## [Extrait source]
┌──
La Compagnie générale transatlantique refuse de laisser la récompense aux mains des britanniques. Aussi le Normandie subit-il une nouvelle refonte durant l'hiver. Celle-ci touche avant tout ses machines dont la puissance est légèrement améliorée, et ses hélices : les nouvelles sont plus efficaces, et engendrent encore moins de vibrations. Lorsqu'il reprend du service en mars 1937, le Normandie reprend le Ruban bleu dès sa première traversée. Sur un plan commercial, le nombre de passagers augmente cette année là, ce qui en fait une très bonne période pour la Transat[60].
1938 commence par une nouvelle mise sous les projecteurs du Normandie. Du 5 au 27 février, il cesse ses traversées transatlantiques pour une croisière d'agrément entre New York et Rio de Janeiro. La destination est en effet très prisée des Américains. Cette croisière est cependant aussi un véritable défi : elle implique une traversée plus longue et donc des problèmes d'approvisionnement en carburant, mais aussi en linge propre (des navires spéciaux sont affrétés pour porter du linge au paquebot)[61]. La croisière est un franc succès puisque la totalité des cabines de classe Cabine (ancienne Première classe) et une partie des cabines de classe Touriste sont occupées[62]. On compte ainsi un millier de passagers : un record pour une croisière à l'époque. L'engouement médiatique est également très fort[63]. À Rio, le Normandie, ouvert aux visiteurs, est envahi par des foules immenses au grand dam des passagers[64].
└──
## [Objectif visé]
Selon l'extrait sur le Normandie, combien de passagers la croisière de 1938 entre New York et Rio de Janeiro a-t-elle accueillis ? Appuyez-vous uniquement sur l'extrait.

## [Matériel fourni]
┌──
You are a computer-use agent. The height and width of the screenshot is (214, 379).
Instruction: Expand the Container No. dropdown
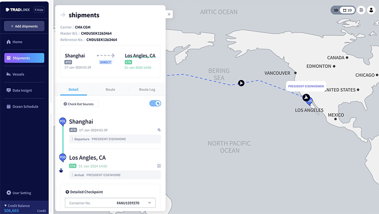[150, 203]
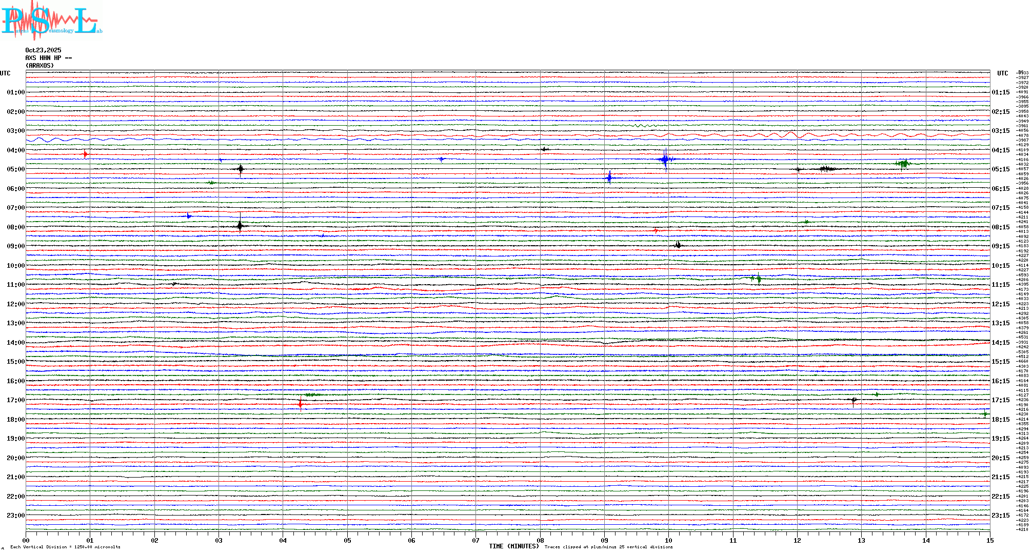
└──
## [Réponse attendue]
Un millier de passagers.